The administration’s wider solar tariffs are set to dissolve in 2022, but President Trump has the authority to modify them. A midterm review of the tariffs’ impact, completed by the U.S. International Trade Commission this winter, has been passed on to the president. It’s unclear if and when Trump will act on the results, and if that may impact the bifacial solar exclusion.

“How the bifacial exclusion fits into the midterm review is an open question,” Dan Whitten, SEIA’s vice president of public affairs, told Greentech Media.

Two sides to the issue

The bifacial exclusion itself has divided the U.S. solar industry.

Developers eager to use bifacial panels argue a lack of bifacial manufacturing capacity in the U.S. means those imported panels don’t compete with U.S.-produced goods; a tariff can’t protect a domestic industry that doesn’t exist. Meanwhile, solar manufacturers with U.S. bases, such as Hanwha Q Cells, insist that the imported product undercuts the market for their American-made products.  
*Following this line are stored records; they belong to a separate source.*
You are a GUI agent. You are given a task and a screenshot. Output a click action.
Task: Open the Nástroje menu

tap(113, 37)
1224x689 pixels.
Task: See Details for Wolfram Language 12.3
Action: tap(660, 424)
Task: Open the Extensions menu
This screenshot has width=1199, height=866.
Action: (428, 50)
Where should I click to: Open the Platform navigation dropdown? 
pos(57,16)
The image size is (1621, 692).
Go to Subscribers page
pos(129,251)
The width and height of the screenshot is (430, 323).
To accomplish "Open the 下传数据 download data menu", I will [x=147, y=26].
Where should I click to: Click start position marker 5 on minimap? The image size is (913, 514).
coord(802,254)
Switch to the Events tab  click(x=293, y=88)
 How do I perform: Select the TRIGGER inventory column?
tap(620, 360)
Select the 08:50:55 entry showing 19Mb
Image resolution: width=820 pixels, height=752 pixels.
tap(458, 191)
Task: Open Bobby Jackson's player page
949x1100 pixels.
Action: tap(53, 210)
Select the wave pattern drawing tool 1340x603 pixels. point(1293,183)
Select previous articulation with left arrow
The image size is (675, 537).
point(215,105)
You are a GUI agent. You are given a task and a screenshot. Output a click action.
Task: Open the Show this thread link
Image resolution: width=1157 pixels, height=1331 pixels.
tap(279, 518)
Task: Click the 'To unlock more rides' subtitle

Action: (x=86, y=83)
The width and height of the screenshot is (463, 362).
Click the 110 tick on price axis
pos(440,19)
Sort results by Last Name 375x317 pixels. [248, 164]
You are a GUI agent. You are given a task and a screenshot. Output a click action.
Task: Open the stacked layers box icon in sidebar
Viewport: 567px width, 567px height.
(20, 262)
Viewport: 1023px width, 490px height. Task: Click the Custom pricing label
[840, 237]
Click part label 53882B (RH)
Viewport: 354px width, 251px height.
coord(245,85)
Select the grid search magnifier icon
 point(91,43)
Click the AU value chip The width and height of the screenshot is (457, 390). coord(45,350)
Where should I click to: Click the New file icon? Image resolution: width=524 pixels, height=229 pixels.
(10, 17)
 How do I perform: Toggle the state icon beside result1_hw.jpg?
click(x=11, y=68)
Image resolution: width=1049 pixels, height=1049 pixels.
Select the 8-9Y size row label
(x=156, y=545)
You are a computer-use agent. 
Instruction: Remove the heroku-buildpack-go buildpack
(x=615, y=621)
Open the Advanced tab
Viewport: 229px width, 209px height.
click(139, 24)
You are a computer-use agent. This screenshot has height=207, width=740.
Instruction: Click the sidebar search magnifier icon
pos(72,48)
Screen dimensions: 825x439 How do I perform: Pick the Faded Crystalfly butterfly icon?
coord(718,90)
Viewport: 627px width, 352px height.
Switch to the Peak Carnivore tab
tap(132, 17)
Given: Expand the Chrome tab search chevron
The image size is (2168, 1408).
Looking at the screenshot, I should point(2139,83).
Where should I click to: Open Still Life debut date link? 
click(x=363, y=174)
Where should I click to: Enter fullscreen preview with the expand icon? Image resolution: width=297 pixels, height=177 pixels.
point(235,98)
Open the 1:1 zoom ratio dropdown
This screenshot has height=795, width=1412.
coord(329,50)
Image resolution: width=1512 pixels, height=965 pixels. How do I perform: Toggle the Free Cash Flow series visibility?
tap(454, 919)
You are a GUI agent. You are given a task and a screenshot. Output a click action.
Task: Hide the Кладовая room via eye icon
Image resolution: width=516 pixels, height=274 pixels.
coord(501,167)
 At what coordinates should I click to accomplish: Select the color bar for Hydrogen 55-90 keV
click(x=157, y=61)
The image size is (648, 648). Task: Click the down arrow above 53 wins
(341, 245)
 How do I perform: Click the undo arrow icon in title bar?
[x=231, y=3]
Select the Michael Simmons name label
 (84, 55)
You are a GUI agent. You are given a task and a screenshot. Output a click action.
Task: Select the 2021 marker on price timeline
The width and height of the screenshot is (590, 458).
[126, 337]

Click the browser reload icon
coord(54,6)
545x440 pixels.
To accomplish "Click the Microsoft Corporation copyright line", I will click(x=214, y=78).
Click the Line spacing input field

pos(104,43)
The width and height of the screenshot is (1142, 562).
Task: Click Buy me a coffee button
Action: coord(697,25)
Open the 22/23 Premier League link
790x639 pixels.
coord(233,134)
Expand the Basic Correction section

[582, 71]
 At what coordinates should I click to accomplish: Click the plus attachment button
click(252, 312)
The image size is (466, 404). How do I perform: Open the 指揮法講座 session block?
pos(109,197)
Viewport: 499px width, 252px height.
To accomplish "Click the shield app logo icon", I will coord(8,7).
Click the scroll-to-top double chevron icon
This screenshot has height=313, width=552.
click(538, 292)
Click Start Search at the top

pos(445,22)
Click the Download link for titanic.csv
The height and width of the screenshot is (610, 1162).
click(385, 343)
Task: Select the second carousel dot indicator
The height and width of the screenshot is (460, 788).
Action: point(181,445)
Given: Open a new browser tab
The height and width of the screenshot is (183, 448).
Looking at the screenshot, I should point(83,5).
SEIA, which has sided in support of the exclusion, is encouraged it will stay in place — for now.

“Companies have gotten benefit out of it and on an industry-wide basis, it’s been positive,” said Whitten. “The bottom line is it’s providing equipment that our companies need to help create jobs and investment into the economy… The longer the exclusion stays in place, the better it is for companies.”

The organization has no allusions that the administration will drop the fight to institute the tariffs, however, noting USTR’s promise to pursue further action.

“It certainly suggests that … this is not the last word on the issue,” said Whitten.